Владимир Курносенко - Милый дедушка
«За кривду бог накажет нас, за правду наградит».
Когда шел дождь, мы выскакивали на улицу и кричали: «Дождик, дождик, пуще! Дам тебе гущи!»
На окнах были синие ставни.
На дворе трава, на траве дрова. Там теперь они и будут лежать, в том дворе.
И с дедом в баню, и ждешь его из парной, где он отходит после загула. Потом он парит ноги в кипятке, а ногти на них похожи на маленькие черепашьи панцири.
А потом вода с малиновым сиропом, а у него пиво, и тебе странно, почему ему так хорошо.
3. Вернулись. В тот же дом, к дяде Ване.
Новая старая жизнь. Девочки тянут руки на уроках — бабочки-капустницы над полянкой, трепещут.
У соседки по парте натоптыш на среднем пальце от старательности, от чистого писания. «Кустракиты над рекой…» Что такое кустракиты?
Карнавал в школе. Костюм Петрушки. Отец подарил к нему две маски. Одна — очки и усики — тонкое, собачье, подловатое, страшное. Угаданное. А костюм шила мама, лучше всех, да тут еще маска. Ого-го-го какая маска, страшно в зеркало глядеть.
Но круг за кругом, и все, кроме зайчиков и снежинок, уже под елкой, а меня — «его» — не видят. Круг, еще, еще круг — нет, не видят. Ладно, сдаюсь. У меня есть вторая маска, вот! Теперь я с красным носом, с хлебными привычными усами. Грубый, заметный, не страшный.
«Какой у нас Петрушка! Наградим Петрушку?! А ку-ка, Петрушка!»
Повели под елку, дали кулек.
Не нужен подлый человек!
4. Саня Митин. На русском — придумать синоним к прилагательному «ядреный». Славная осень, здоровый, ядреный… Саня, редко поднимавший руку, привел пример — «ядрена бабушка».
Под лестницей прятали пустые бутылки, вода в буфете без стоимости посуды. И Саню поймали.
Классный час. Саня слушает, наклонив голову. И я, «сын культурных родителей», встаю и сознаюсь в соучастии. Дальше класса — не пошло. Я и знал, что не пойдет. Но Саня оценил.
В кино. Котовский, Щорс, Олеко Дундич. «Черный ворон, что ты вьешься над моею головой…» Бурка его летела с экрана, и мы сжимали кулаки.

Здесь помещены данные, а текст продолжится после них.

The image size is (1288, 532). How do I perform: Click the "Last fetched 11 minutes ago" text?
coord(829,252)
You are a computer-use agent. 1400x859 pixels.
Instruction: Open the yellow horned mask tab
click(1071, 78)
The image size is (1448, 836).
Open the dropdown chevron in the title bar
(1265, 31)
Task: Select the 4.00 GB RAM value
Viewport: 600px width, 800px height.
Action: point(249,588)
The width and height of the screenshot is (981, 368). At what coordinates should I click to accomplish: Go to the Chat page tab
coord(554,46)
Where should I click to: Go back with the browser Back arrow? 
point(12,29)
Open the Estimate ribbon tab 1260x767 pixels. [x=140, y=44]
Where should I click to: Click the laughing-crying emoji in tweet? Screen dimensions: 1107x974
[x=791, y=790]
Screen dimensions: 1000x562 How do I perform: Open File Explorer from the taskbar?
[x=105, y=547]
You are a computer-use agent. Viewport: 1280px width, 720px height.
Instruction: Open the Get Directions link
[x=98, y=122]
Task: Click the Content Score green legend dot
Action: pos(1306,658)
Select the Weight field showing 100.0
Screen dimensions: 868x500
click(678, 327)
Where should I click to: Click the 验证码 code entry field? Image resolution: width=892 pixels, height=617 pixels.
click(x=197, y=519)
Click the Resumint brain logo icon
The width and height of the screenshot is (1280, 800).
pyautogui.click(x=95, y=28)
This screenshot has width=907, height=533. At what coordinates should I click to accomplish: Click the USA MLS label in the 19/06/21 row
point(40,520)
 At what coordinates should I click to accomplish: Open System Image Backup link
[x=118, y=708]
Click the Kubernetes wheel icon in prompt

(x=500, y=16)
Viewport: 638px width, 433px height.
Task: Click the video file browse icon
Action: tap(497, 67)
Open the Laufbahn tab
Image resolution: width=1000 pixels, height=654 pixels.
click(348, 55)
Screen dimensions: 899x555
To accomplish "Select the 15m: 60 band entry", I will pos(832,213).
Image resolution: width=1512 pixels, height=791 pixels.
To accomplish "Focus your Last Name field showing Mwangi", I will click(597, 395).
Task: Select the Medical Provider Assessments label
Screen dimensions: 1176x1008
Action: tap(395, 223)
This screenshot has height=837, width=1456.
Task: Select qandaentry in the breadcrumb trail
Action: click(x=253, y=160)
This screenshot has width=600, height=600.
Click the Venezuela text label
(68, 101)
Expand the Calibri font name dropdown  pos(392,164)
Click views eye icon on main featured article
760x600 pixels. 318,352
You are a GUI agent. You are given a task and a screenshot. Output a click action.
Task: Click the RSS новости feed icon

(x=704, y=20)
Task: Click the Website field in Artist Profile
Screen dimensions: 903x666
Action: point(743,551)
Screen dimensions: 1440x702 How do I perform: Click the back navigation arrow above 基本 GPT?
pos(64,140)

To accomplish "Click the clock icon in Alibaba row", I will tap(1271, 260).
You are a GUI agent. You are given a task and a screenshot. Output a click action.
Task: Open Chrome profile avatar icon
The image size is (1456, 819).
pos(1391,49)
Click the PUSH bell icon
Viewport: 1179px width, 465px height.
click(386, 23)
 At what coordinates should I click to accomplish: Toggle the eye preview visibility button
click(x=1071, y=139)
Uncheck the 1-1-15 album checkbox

В нише перед входом в нижний зал панорама — «Последние дни Пушкина». Три застекленные витрины.
Дрались тут с кирсараевцами. Двое с тремя. Лежа в снегу, Пушкин целился в Дантеса. Курчавый напомаженный затылок Дантеса. Санино бледное лицо в веснушках.
Мы победили.
— Передайте, я прощаю его.
Нет. Мне хотелось, чтобы Пушкин убил. Или потом, Лермонтов, вызвал бы и убил.
Любил ходить к Сане домой. Там пили кофе без молока, заваривая его, как чай, и отца приводили вечером под руки.
Санина мать меня привечала и надеялась на нашу дружбу. Но в седьмом Саня остался на второй год, и она перестала улыбаться на мое «драсте».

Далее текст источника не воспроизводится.